Collection entries

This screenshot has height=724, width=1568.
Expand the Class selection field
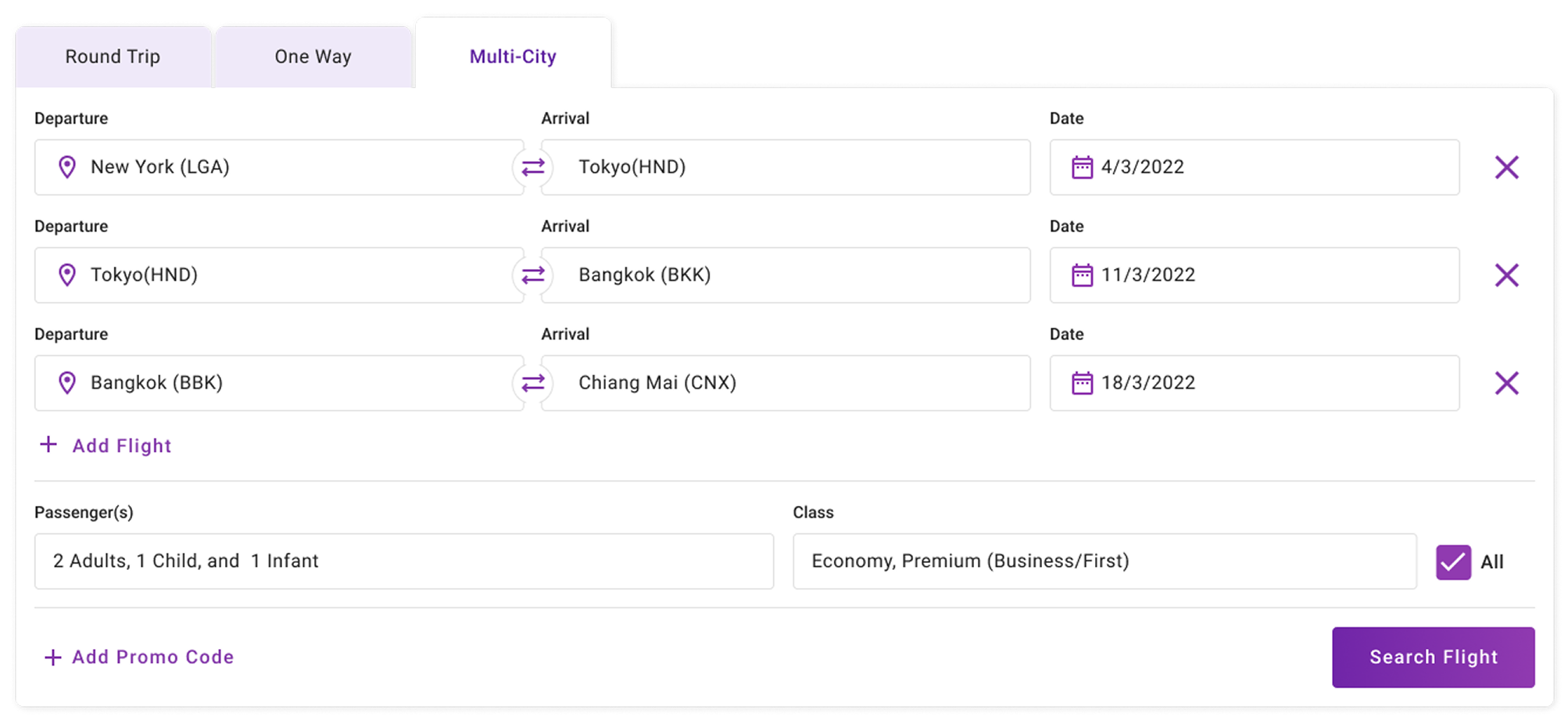(x=1104, y=561)
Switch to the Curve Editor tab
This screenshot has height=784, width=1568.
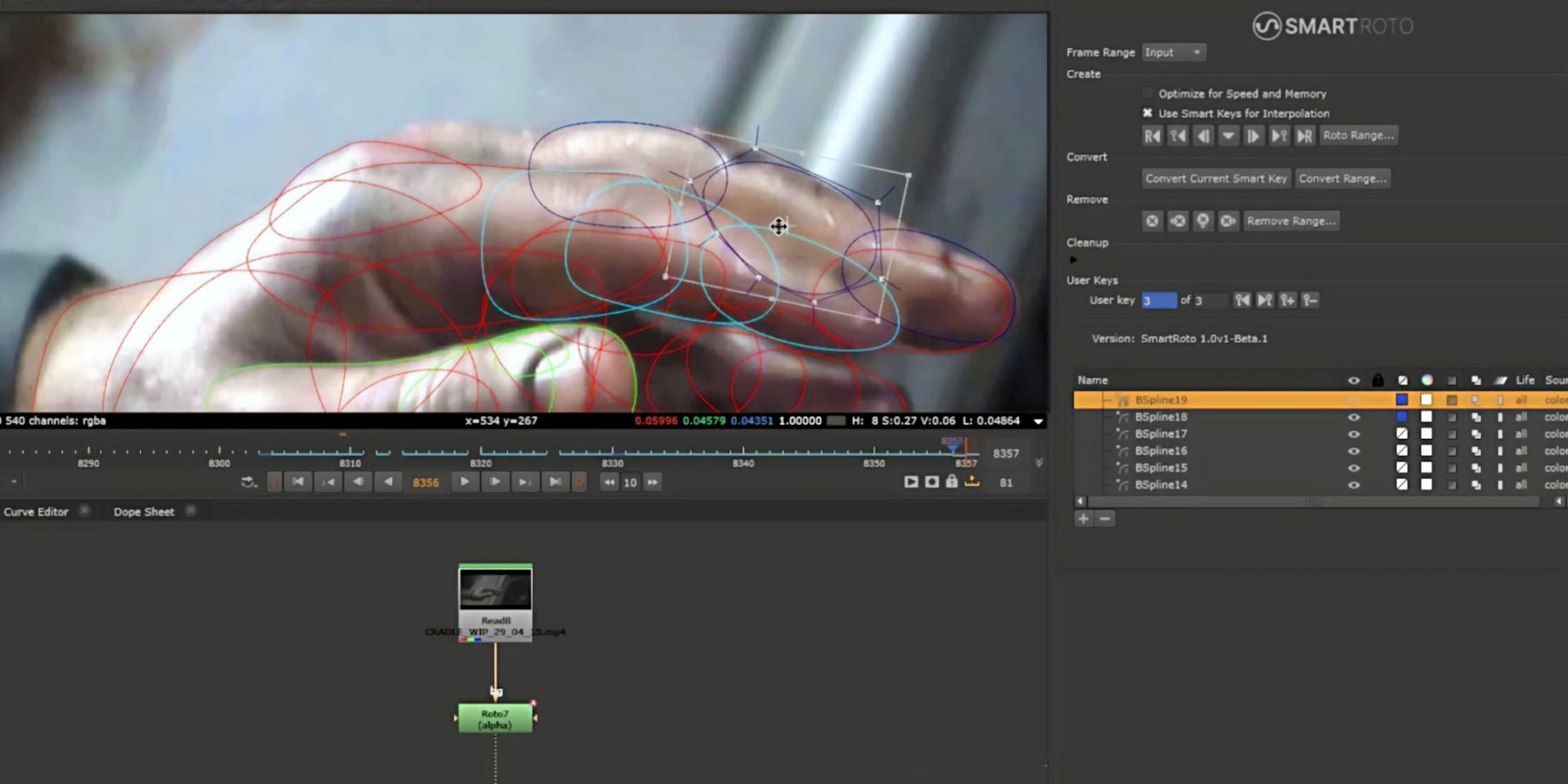[36, 511]
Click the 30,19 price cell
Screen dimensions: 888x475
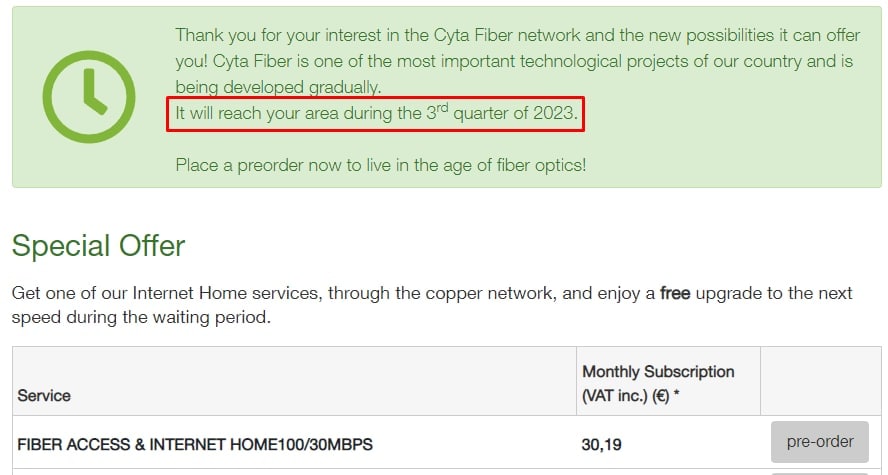pos(602,444)
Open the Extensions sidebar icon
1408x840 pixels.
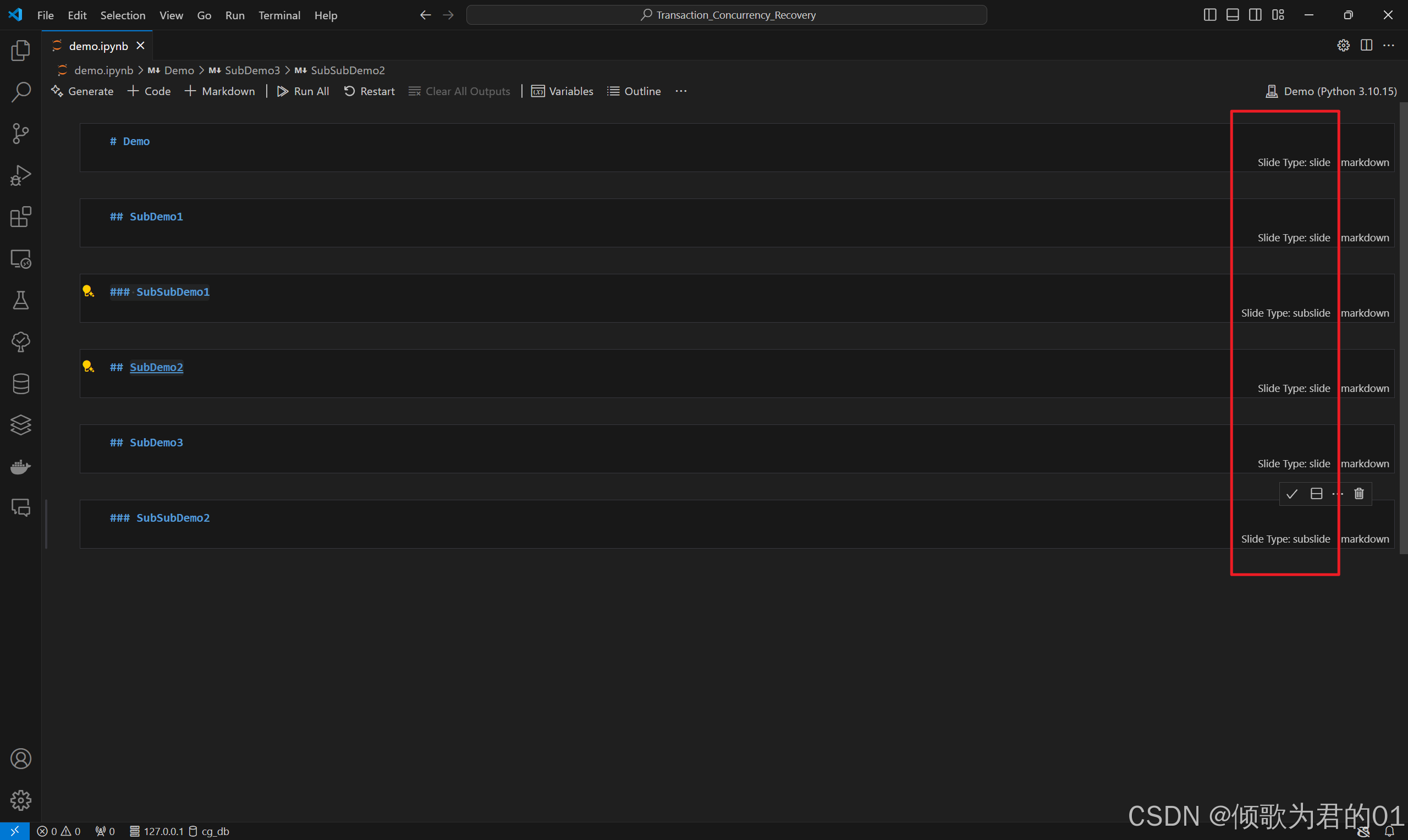pos(20,217)
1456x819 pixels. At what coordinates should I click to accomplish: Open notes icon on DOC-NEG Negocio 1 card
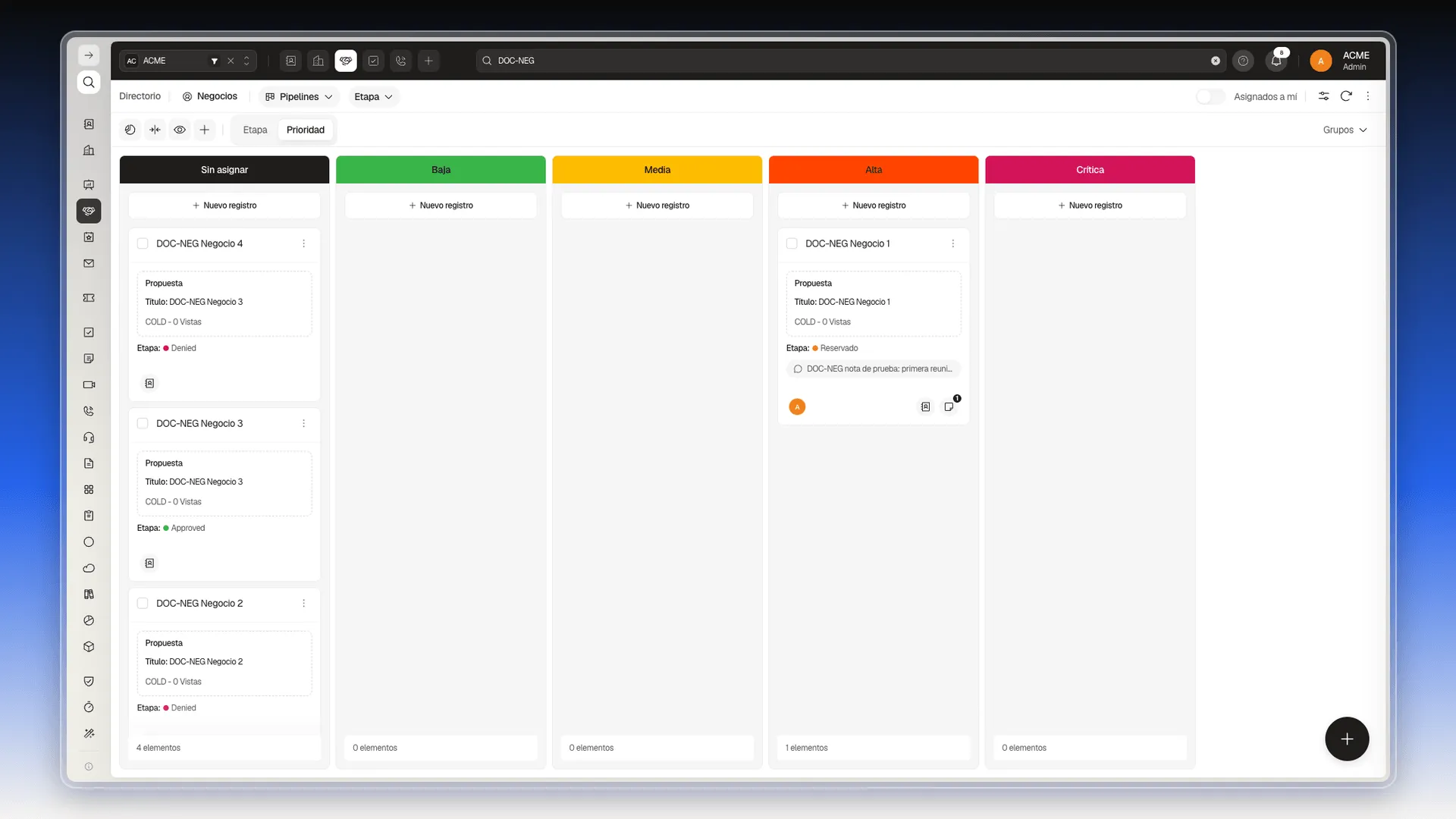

=== WRITTEN PROBLEM ===
Copy every line of the records above word for word, leaving out the pictures.

=== WORKED SOLUTION ===
This screenshot has height=724, width=1568.
Expand the Class selection field
(x=1104, y=561)
Switch to the Curve Editor tab
This screenshot has height=784, width=1568.
[36, 511]
Click the 30,19 price cell
Screen dimensions: 888x475
pos(602,444)
Open the Extensions sidebar icon
1408x840 pixels.
pos(20,217)
1456x819 pixels. At what coordinates should I click to accomplish: Open notes icon on DOC-NEG Negocio 1 card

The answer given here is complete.